The last area I will touch on is maintaining the exterior finish of your flute. This is another area where a little bit of proper care can go a long way. Remove your flutes from their bags and store in a safe area out of direct sunlight. Besides removing the bird and drying the SAC that we already discussed, always wipe off the mouthpiece with a soft cloth before putting them away. Carefully selected and properly applied, most finishes will last for many years although the contact areas and mouthpiece in particular may tend to show some wear and tear. Here is where a natural wax product can work wonders. Again, I advise to avoid commercial furniture care products and always know what goes into whatever product you choose apply to your flutes and therefore put to your lips. I prefer to use organic beeswax with the addition of natural oils carefully chosen for their safety and benefits and blended to soft, paste-like consistency. Applied to the surface, the oils, depending on the finish, can be absorbed into the wood nourishing it and leaving a wax coating on the surface that can be buffed to a satin sheen. The wax preparation can be applied with a soft cloth but personally, I like to use my fingers and find that your body heat helps to soften, spread the wax and work it in.

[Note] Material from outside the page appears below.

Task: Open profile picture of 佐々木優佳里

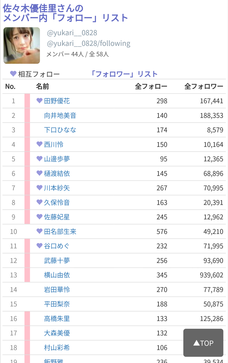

I also find it to be therapeutic. Use the polish sparingly working it into the surface paying particular attention to the mouthpiece and other contact points. Be careful not to leave any residue that can interfere with play and avoid applying anything to the flue and to the bottom of the block. While the above is suitable in most cases, again consult with your makers for compatibility with the finish on your flute.
To sum it all up, exercise preventative measures first, consult with your maker, educate yourself on the finish of your flutes and to the ingredients to any product that you choose to apply. With a small and thoughtful amount of care, your flutes will retain their beauty and playability for a lifetime of enjoyment and beyond.
Ed “Greybeard” Dougherty; Flutemaker at Tree of Life Designs.